== EXERCISE INSTRUCTIONS ==
Extract the records verbatim, from the line containing "coordinates (667, 354)." through the line containing "(1954, 210).", both included, and nothing else.

== DATA SECTION ==
┌──

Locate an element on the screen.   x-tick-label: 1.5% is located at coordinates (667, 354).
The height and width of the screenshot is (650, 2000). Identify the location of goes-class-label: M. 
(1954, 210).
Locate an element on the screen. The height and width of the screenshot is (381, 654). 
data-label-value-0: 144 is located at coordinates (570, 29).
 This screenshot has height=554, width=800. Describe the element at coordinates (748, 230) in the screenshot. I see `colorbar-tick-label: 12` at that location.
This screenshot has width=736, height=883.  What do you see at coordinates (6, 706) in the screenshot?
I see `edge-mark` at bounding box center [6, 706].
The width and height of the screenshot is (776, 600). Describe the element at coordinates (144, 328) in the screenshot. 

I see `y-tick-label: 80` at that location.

└──
┌──

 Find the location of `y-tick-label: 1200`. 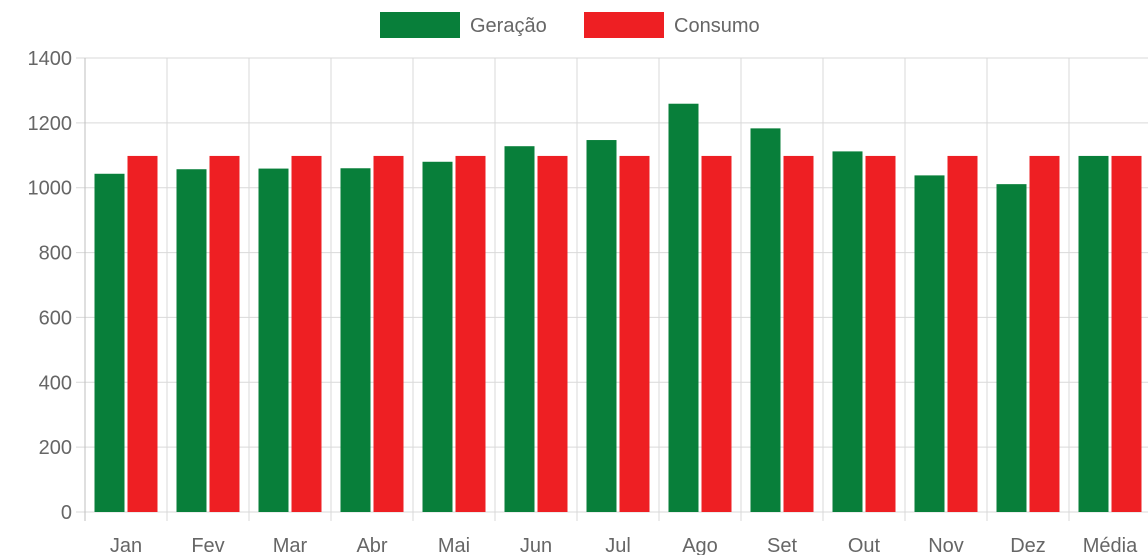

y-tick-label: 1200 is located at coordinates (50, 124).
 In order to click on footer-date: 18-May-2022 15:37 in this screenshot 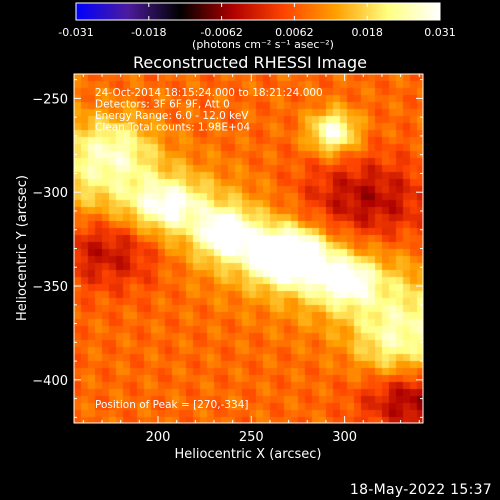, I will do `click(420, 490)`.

└──

== RESULT OF THE EXERCISE ==
Locate an element on the screen.   x-tick-label: 1.5% is located at coordinates (667, 354).
The height and width of the screenshot is (650, 2000). Identify the location of goes-class-label: M. 
(1954, 210).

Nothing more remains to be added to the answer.